■ Supplied information
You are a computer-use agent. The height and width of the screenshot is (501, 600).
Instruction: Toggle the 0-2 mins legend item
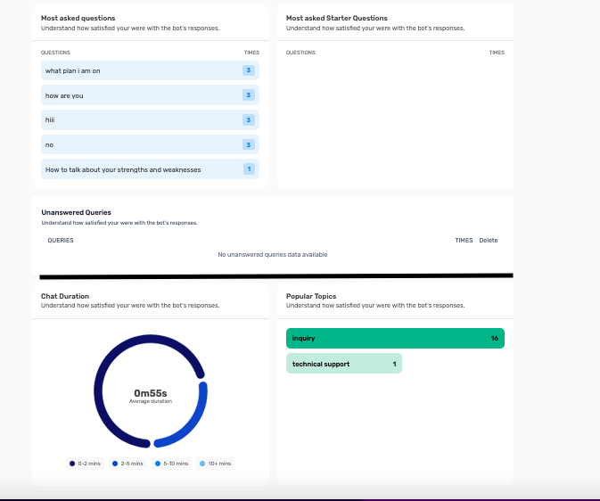pyautogui.click(x=86, y=464)
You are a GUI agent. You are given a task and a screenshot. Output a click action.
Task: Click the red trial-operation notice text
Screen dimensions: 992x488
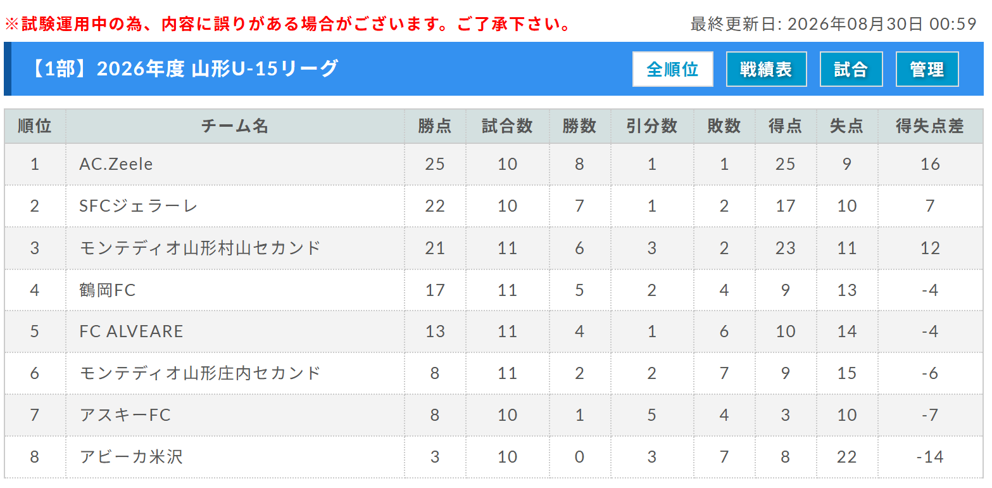[288, 25]
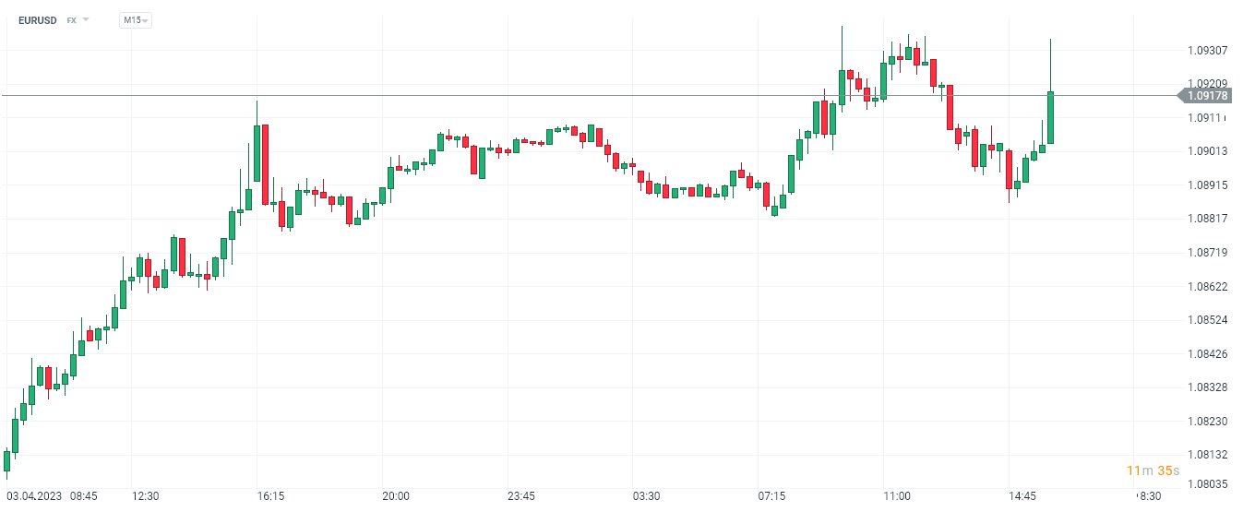The width and height of the screenshot is (1243, 512).
Task: Click the 20:00 time axis label
Action: pyautogui.click(x=396, y=496)
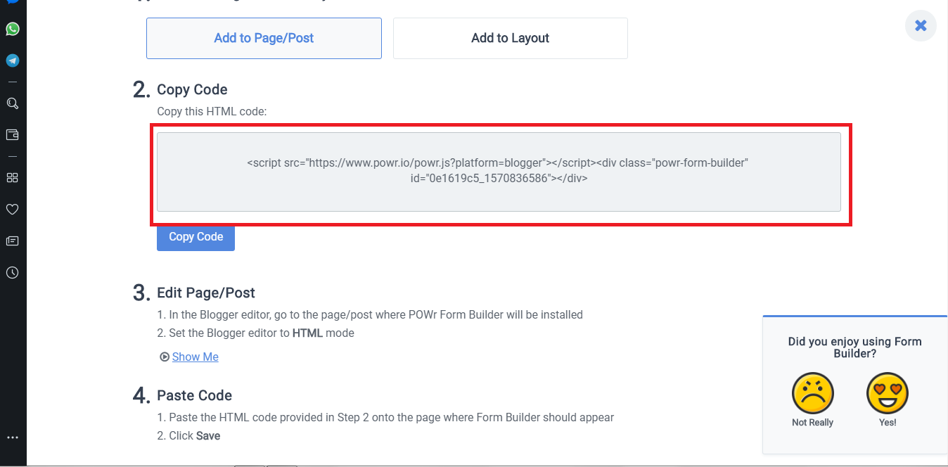
Task: Click the play icon beside Show Me
Action: pyautogui.click(x=165, y=357)
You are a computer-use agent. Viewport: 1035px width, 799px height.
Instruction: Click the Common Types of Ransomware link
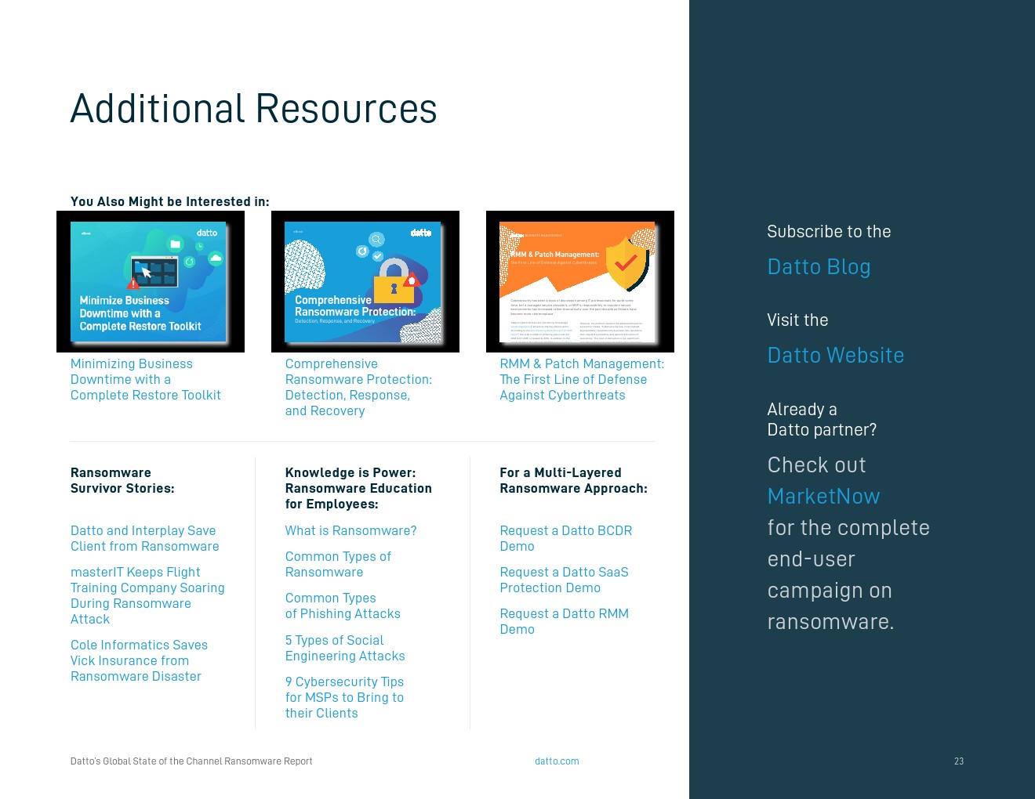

■ Work item
Search the listing for "computer" and show every line where it occurs.

■ Written response
You are a computer-use agent. The height and width of the screenshot is (501, 600).
You are a computer-use agent. Viewport: 1035px width, 799px height.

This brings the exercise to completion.